**AIM OF THE EXERCISE:**
Report all lines of the data below that hold the word "agent".

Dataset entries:
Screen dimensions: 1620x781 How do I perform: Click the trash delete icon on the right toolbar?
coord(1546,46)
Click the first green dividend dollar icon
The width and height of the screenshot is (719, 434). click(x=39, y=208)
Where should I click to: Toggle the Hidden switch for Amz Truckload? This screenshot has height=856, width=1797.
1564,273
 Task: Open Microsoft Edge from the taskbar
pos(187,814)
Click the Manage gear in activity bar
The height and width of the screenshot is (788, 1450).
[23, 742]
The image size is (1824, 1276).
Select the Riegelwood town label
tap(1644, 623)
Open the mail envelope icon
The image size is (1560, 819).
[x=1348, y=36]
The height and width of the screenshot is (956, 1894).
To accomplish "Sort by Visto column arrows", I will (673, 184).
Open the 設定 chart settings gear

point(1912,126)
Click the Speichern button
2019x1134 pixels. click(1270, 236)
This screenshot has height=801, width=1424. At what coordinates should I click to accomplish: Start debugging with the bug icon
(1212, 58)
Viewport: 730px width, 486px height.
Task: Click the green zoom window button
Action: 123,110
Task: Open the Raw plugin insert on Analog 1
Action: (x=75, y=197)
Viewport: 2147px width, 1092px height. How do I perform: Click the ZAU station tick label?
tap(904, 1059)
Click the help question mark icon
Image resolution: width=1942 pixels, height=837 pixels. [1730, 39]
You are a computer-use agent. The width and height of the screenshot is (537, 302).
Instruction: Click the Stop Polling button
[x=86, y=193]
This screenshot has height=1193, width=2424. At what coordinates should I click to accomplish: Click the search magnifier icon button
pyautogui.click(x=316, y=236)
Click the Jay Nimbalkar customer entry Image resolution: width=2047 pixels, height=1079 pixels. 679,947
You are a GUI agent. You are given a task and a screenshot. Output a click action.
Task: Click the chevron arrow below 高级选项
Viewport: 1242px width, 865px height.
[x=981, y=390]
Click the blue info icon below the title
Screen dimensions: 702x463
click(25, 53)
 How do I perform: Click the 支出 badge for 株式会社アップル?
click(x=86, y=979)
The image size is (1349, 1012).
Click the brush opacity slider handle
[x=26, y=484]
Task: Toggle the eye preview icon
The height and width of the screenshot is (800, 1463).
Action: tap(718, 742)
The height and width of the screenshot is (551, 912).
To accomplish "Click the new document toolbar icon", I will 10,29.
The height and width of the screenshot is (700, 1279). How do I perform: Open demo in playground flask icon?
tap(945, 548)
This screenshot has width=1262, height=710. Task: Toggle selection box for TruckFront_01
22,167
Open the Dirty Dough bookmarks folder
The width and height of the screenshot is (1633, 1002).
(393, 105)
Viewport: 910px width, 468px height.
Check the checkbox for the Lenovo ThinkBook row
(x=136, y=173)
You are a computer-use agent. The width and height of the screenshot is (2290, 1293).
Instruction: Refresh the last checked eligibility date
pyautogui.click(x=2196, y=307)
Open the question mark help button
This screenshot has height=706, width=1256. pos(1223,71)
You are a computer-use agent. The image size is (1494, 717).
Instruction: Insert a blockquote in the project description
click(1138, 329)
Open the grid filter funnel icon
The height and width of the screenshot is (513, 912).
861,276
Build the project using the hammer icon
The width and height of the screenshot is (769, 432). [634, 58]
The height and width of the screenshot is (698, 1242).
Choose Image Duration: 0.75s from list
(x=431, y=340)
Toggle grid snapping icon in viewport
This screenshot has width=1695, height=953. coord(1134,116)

**RESULT FOR THIS EXERCISE:**
You are a computer-use agent. The width and height of the screenshot is (537, 302).
You are a GUI agent. You are given a task and a screenshot. Output a click action.
You are a computer-use agent. The width and height of the screenshot is (2290, 1293).
You are a computer-use agent. The image size is (1494, 717).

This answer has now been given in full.